Haiti's ambassador to the US issued an appeal for help in Washington on Tuesday after his homeland was rocked by a magnitude-7.0 earthquake.
Raymond Joseph said in an interview with CNN that an official he contacted in Port-au-Prince described "a catastrophe of major proportions" in the impoverished Caribbean nation.
"The only thing I can do now is pray and hope for the best," the envoy told CNN.
Shortly after Joseph's comments, President Barack Obama said the US was prepared to provide disaster assistance to Haiti, the poorest nation in the Western Hemisphere.
"We are closely monitoring the situation and we stand ready to assist the people of Haiti," the president said in a statement.
The temblor struck at 4.53 pm and its epicentre was about 15 km southwest of the Haitian capital.

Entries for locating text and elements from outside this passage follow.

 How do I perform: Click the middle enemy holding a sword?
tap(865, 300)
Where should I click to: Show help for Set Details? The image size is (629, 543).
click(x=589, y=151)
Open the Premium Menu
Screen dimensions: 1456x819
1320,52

The initial event was followed by three aftershocks, including a magnitude-5.9 earthquake.
A tsunami warning issued for the coasts of Haiti, the neighbouring Dominican Republic and nearby Cuba and the Bahamas was lifted about two hours after the quake.
The earthquake knocked out both fixed-line and mobile telephone service in Port-au-Prince, a US State Department spokesman told EFE, while a Dominican government press officer said reports had reached Santo Domingo of "great damage" in the neighbouring country.
"The information we have point to a difficult situation in Haiti, so we ask that Latin America and the whole world come to the aid of our neighbour, as we are also ready to do," Rafael Nuñez told Dominican television.
Venezuela's foreign minister, Nicolas Maduro, announced that President Hugo Chavez had ordered the immediate dispatch to Haiti of relief supplies and search and recovery teams.